● **Source material**
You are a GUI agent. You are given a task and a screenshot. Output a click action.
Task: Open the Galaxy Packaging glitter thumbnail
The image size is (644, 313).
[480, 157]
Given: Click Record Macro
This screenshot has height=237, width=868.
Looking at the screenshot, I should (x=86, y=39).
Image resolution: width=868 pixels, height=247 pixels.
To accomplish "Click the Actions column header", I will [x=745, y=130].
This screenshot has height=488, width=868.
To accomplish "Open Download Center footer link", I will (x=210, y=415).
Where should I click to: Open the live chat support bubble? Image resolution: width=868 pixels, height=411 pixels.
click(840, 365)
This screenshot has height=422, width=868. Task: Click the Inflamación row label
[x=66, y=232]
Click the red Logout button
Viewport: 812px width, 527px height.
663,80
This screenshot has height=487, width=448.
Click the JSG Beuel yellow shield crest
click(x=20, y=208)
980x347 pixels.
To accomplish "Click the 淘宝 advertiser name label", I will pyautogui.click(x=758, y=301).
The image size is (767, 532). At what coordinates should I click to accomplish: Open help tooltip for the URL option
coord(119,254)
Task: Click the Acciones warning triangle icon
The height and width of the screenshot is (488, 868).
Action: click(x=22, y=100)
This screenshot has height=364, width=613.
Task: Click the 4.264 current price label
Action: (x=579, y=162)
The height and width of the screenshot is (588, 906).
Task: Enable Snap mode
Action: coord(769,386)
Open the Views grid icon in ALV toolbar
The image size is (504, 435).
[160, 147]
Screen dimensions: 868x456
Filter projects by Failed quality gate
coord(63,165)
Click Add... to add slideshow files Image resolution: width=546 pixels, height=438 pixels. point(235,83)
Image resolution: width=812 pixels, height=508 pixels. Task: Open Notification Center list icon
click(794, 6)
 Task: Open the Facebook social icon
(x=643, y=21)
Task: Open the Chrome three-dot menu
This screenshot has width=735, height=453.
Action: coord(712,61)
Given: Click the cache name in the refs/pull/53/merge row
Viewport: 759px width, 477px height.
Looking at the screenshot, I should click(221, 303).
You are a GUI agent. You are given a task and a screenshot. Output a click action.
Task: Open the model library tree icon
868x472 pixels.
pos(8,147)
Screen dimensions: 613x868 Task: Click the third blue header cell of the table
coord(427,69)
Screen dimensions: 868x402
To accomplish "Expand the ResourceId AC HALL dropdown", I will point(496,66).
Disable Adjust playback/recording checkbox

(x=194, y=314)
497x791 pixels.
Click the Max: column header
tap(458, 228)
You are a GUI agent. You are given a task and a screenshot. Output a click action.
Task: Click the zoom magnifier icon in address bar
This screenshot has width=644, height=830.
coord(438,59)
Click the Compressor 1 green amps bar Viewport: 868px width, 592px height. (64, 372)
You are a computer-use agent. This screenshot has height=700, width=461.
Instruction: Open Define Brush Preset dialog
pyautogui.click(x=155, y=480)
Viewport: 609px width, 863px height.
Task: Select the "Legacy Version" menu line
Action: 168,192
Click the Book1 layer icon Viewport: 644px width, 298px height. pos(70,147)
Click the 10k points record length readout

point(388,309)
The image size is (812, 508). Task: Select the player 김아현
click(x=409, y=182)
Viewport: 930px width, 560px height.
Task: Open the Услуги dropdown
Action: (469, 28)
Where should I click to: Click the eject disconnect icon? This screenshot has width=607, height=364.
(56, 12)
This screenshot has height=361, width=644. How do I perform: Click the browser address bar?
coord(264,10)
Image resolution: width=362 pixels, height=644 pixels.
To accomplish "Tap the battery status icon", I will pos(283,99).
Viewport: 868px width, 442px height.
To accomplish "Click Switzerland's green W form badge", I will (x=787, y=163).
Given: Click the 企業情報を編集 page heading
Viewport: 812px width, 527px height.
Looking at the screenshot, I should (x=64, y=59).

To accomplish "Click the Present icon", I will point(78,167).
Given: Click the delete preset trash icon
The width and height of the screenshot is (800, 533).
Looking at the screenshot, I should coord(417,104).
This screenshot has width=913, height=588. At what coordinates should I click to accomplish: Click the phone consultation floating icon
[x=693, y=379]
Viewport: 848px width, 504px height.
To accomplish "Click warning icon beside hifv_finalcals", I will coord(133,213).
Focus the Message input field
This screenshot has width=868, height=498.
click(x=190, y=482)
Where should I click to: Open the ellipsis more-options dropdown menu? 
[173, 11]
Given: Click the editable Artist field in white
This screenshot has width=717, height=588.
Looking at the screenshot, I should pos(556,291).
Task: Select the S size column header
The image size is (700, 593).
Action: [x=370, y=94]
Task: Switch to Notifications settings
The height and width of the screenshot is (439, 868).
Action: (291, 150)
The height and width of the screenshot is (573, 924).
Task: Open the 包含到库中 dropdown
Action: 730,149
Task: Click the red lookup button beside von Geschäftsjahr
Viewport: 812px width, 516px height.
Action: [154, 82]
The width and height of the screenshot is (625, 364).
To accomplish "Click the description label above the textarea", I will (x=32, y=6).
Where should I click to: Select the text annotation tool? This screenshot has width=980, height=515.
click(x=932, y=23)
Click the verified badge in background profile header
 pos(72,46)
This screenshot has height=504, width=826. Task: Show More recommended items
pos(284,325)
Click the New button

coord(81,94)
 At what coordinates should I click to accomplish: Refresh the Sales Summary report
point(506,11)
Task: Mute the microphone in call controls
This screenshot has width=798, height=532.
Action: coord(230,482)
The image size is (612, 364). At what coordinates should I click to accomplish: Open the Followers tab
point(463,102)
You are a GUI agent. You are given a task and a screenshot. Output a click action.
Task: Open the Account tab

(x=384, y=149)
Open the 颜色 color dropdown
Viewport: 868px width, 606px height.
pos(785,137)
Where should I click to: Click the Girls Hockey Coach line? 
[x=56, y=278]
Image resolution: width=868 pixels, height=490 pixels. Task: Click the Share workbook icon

● **Short task**
Rewrite the records above with "Record Macro" changed to "Stop Recording", keeping every other line and character the same.

● **Written reply**
You are a GUI agent. You are given a task and a screenshot. Output a click action.
Task: Open the Galaxy Packaging glitter thumbnail
The image size is (644, 313).
[480, 157]
Given: Click Stop Recording
This screenshot has height=237, width=868.
Looking at the screenshot, I should (x=86, y=39).
Image resolution: width=868 pixels, height=247 pixels.
To accomplish "Click the Actions column header", I will [x=745, y=130].
This screenshot has height=488, width=868.
To accomplish "Open Download Center footer link", I will (x=210, y=415).
Where should I click to: Open the live chat support bubble? Image resolution: width=868 pixels, height=411 pixels.
click(840, 365)
This screenshot has height=422, width=868. Task: Click the Inflamación row label
[x=66, y=232]
Click the red Logout button
Viewport: 812px width, 527px height.
663,80
This screenshot has height=487, width=448.
Click the JSG Beuel yellow shield crest
click(x=20, y=208)
980x347 pixels.
To accomplish "Click the 淘宝 advertiser name label", I will pyautogui.click(x=758, y=301).
The image size is (767, 532). At what coordinates should I click to accomplish: Open help tooltip for the URL option
coord(119,254)
Task: Click the Acciones warning triangle icon
The height and width of the screenshot is (488, 868).
Action: click(x=22, y=100)
This screenshot has height=364, width=613.
Task: Click the 4.264 current price label
Action: (x=579, y=162)
The height and width of the screenshot is (588, 906).
Task: Enable Snap mode
Action: coord(769,386)
Open the Views grid icon in ALV toolbar
The image size is (504, 435).
[160, 147]
Screen dimensions: 868x456
Filter projects by Failed quality gate
coord(63,165)
Click Add... to add slideshow files Image resolution: width=546 pixels, height=438 pixels. point(235,83)
Image resolution: width=812 pixels, height=508 pixels. Task: Open Notification Center list icon
click(794, 6)
 Task: Open the Facebook social icon
(x=643, y=21)
Task: Open the Chrome three-dot menu
This screenshot has width=735, height=453.
Action: coord(712,61)
Given: Click the cache name in the refs/pull/53/merge row
Viewport: 759px width, 477px height.
Looking at the screenshot, I should click(221, 303).
You are a GUI agent. You are given a task and a screenshot. Output a click action.
Task: Open the model library tree icon
868x472 pixels.
pos(8,147)
Screen dimensions: 613x868 Task: Click the third blue header cell of the table
coord(427,69)
Screen dimensions: 868x402
To accomplish "Expand the ResourceId AC HALL dropdown", I will point(496,66).
Disable Adjust playback/recording checkbox

(x=194, y=314)
497x791 pixels.
Click the Max: column header
tap(458, 228)
You are a GUI agent. You are given a task and a screenshot. Output a click action.
Task: Click the zoom magnifier icon in address bar
This screenshot has width=644, height=830.
coord(438,59)
Click the Compressor 1 green amps bar Viewport: 868px width, 592px height. (64, 372)
You are a computer-use agent. This screenshot has height=700, width=461.
Instruction: Open Define Brush Preset dialog
pyautogui.click(x=155, y=480)
Viewport: 609px width, 863px height.
Task: Select the "Legacy Version" menu line
Action: 168,192
Click the Book1 layer icon Viewport: 644px width, 298px height. pos(70,147)
Click the 10k points record length readout

point(388,309)
The image size is (812, 508). Task: Select the player 김아현
click(x=409, y=182)
Viewport: 930px width, 560px height.
Task: Open the Услуги dropdown
Action: (469, 28)
Where should I click to: Click the eject disconnect icon? This screenshot has width=607, height=364.
(56, 12)
This screenshot has height=361, width=644. How do I perform: Click the browser address bar?
coord(264,10)
Image resolution: width=362 pixels, height=644 pixels.
To accomplish "Tap the battery status icon", I will pos(283,99).
Viewport: 868px width, 442px height.
To accomplish "Click Switzerland's green W form badge", I will (x=787, y=163).
Given: Click the 企業情報を編集 page heading
Viewport: 812px width, 527px height.
Looking at the screenshot, I should (x=64, y=59).

To accomplish "Click the Present icon", I will point(78,167).
Given: Click the delete preset trash icon
The width and height of the screenshot is (800, 533).
Looking at the screenshot, I should coord(417,104).
This screenshot has width=913, height=588. At what coordinates should I click to accomplish: Click the phone consultation floating icon
[x=693, y=379]
Viewport: 848px width, 504px height.
To accomplish "Click warning icon beside hifv_finalcals", I will coord(133,213).
Focus the Message input field
This screenshot has width=868, height=498.
click(x=190, y=482)
Where should I click to: Open the ellipsis more-options dropdown menu? 
[173, 11]
Given: Click the editable Artist field in white
This screenshot has width=717, height=588.
Looking at the screenshot, I should pos(556,291).
Task: Select the S size column header
The image size is (700, 593).
Action: [x=370, y=94]
Task: Switch to Notifications settings
The height and width of the screenshot is (439, 868).
Action: (291, 150)
The height and width of the screenshot is (573, 924).
Task: Open the 包含到库中 dropdown
Action: 730,149
Task: Click the red lookup button beside von Geschäftsjahr
Viewport: 812px width, 516px height.
Action: [154, 82]
The width and height of the screenshot is (625, 364).
To accomplish "Click the description label above the textarea", I will (x=32, y=6).
Where should I click to: Select the text annotation tool? This screenshot has width=980, height=515.
click(x=932, y=23)
Click the verified badge in background profile header
 pos(72,46)
This screenshot has height=504, width=826. Task: Show More recommended items
pos(284,325)
Click the New button

coord(81,94)
 At what coordinates should I click to accomplish: Refresh the Sales Summary report
point(506,11)
Task: Mute the microphone in call controls
This screenshot has width=798, height=532.
Action: coord(230,482)
The image size is (612, 364). At what coordinates should I click to accomplish: Open the Followers tab
point(463,102)
You are a GUI agent. You are given a task and a screenshot. Output a click action.
Task: Open the Account tab

(x=384, y=149)
Open the 颜色 color dropdown
Viewport: 868px width, 606px height.
pos(785,137)
Where should I click to: Click the Girls Hockey Coach line? 
[x=56, y=278]
Image resolution: width=868 pixels, height=490 pixels. Task: Click the Share workbook icon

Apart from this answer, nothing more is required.